Imagine Las Vegas, Monaco and Lisbon merged into one and you have Macau, the last European colony in Asia (till 1999 when Portugal finally got rid of it).
So what is this piece of land that Portugal wanted to throw back at China so desperately?
From a rotting rats’ hole to today’s megalomania of malls and big cashflows, Macau loves the American ideal of bigger and better, only bigger and (maybe) better. The Southern Island of Cotai features the new Strip. All of Vegas’ favorites look exactly like their brothers and sisters in Nevada and battle for your attention and money here. Free shuttles herd busloads of cattle/tourists to the halls of shiny marble and polished walls to make sure they drop their coins into the right casino. You’re welcome to spend your money in our honored halls. The currency here is the Pataca, a mysterious currency few people ever get to see. The rest of us plebs just use the Hongkong dollar. Consumption is the big theme here, and Chinese mainlanders love consuming. Good for Macau.

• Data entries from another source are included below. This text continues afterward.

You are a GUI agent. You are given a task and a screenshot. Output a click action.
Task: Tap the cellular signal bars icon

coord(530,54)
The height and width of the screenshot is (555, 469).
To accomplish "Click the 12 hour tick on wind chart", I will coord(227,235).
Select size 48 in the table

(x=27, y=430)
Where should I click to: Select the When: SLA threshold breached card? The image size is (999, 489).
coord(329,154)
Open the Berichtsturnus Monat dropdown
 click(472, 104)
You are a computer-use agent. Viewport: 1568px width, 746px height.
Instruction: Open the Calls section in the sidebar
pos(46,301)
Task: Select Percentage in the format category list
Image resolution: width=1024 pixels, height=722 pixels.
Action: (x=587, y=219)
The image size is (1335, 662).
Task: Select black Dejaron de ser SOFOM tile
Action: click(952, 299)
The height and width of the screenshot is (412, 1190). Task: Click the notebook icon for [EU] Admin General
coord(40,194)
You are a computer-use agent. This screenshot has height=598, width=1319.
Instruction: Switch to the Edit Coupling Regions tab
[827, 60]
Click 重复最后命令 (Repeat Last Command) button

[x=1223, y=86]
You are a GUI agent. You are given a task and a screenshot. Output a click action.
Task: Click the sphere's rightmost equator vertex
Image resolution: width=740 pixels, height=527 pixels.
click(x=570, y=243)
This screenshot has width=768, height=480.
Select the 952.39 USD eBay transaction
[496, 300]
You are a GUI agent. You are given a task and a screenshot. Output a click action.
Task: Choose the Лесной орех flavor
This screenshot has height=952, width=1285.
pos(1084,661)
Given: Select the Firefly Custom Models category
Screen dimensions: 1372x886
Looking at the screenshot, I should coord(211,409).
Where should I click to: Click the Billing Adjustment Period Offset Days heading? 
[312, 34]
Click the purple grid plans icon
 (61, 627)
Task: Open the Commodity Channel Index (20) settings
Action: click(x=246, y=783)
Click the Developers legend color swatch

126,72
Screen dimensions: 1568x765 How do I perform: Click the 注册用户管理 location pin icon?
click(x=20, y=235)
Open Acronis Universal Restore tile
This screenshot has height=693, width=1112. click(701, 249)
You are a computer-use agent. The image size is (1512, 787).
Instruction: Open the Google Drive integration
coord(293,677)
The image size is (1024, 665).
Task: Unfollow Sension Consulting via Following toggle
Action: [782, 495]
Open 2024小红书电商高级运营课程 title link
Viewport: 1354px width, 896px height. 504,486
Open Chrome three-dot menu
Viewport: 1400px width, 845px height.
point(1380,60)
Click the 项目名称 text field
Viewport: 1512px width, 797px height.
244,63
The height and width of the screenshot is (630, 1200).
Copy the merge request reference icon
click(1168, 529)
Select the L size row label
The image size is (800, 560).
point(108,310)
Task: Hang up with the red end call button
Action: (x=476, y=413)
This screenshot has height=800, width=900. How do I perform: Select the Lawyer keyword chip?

We like the society of consumption a bit less and only buy one dish at the mall that everyone goes for: a sizzling pot of self-cooking beef with rice. To share. Other than that, we are content to look and wonder at all the grandeur and ostentatiousness. All the fashion world biggies (say Prada, Gucci, Kenzo and the whole lot) offer their newest collection: the Chinese New Year’s collection. Smart. A big chicken on your jacket or shoes will be so last year next year.
We poor virtuous consumers and gamblers take a free shuttle to the old town of Macau, courtesy of City of Dreams. Portuguese architecture mixed with Chinese highrises and the occasional glam-skyscrapers. Macau is supposedly more Portuguese than Hongkong is British.
The streets are narrow and the tourists are many. Chinese people (from mainland) everywhere. Like Monaco or any place with limited space and an abundance of people, every square is built up and houses are stuffed into every corner of the alleys. The colorful shabbiness, however, is reminiscent of Lisbon. The main touristy street has two things for sale: jerky and almond cookies. No need to buy anything, sellers slap free samples in our faces as we slowly make our way up to the ruin’s of St. Paul. A full belly’s worth of cookies and jerky.
Oh, we consume again: the infamous Portuguese style egg tart. Not to be confused with the Chinese/Cantonese egg tart. Flambéed like crème brûlée, it is a bit more on the darker side. Quite good, very rich, very eggy.
The rest of our time is spent walking around, enjoying the quieter streets further away from the touristic heart of Macau. A Portuguese wall here, a Chinese front there, all squeezed into one rectangular picture.
Some hidden gems on our stroll: a plaza with a group of musicians jamming beats of Bairro Alto next to a yellow building painted brighter than the sun, surrounded by palm trees and colorful chairs. Instant relaxation. Or a cemetery so quiet and peaceful, gravestones marked with names of European and North American soldiers. Beautiful flowers and a pretty stone wall. A cat sunbathing in front of a small gallery full of weird modern art.
A long, eventful day. We are glad to embark on the ferry back to Hongkong. On board are hundreds of other travellers, each equipped with gazillions of shopping bags, cookies and jerky, maybe some clothes. The water gets a little rough, a passenger loses his stomach contents into the barf bag. Poor guy.